Parents began indulging their only child more than previous generations had done, focusing their energies exclusively on their one child and requiring less from him or her by way of household responsibilities.

Researchers now describes this younger, only child generation as more selfish, egoistic, and lacking gratitude than any generation prior.

While the Chinese government has gone so far as to institute educational programming about morality and respect, researchers are finding that the strongest predictor of respectful and well-adjusted children is an authoritative parenting style, and not the programs mandated by schools.

In 2015, the one child policy was eliminated.

Neurobiologists have discovered that adolescents who value their role as helpers within a family show greater brain activation in the dorsolateral prefrontal cortex.

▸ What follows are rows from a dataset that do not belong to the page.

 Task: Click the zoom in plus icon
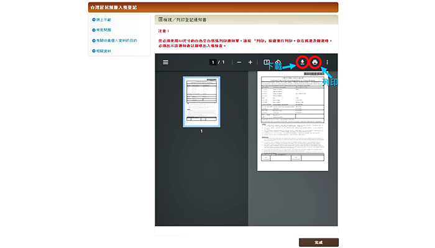click(250, 62)
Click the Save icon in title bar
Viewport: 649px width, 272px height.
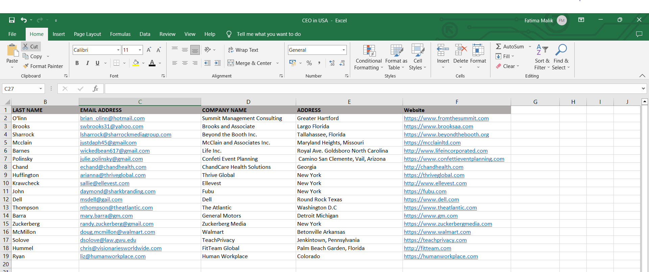[12, 20]
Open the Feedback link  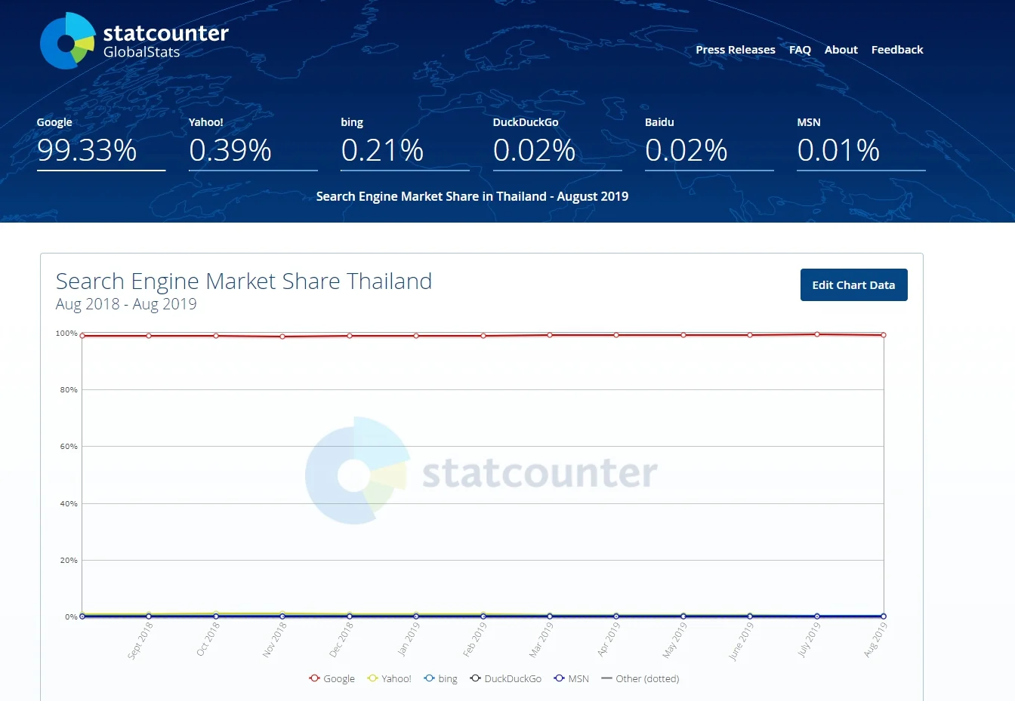coord(897,50)
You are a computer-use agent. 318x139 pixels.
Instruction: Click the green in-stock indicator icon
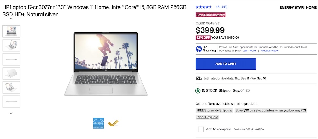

This region of the brain is directly involved in maintaining effortful control. Although at times the young people studied felt burdened by their responsibilities, they also exhibited greater levels of happiness and positivity on a daily basis, as well as an overall self-identification as “good” children.

This attests to the tremendous value that children receive from taking responsibility in the home.

As parents, it may be easy to fall into routines of caring for and even serving our children. Our children can quite capable when we provide them with opportunities.

We can do so with grace and a smile, modeling how that responsibility, is in fact, something to celebrate.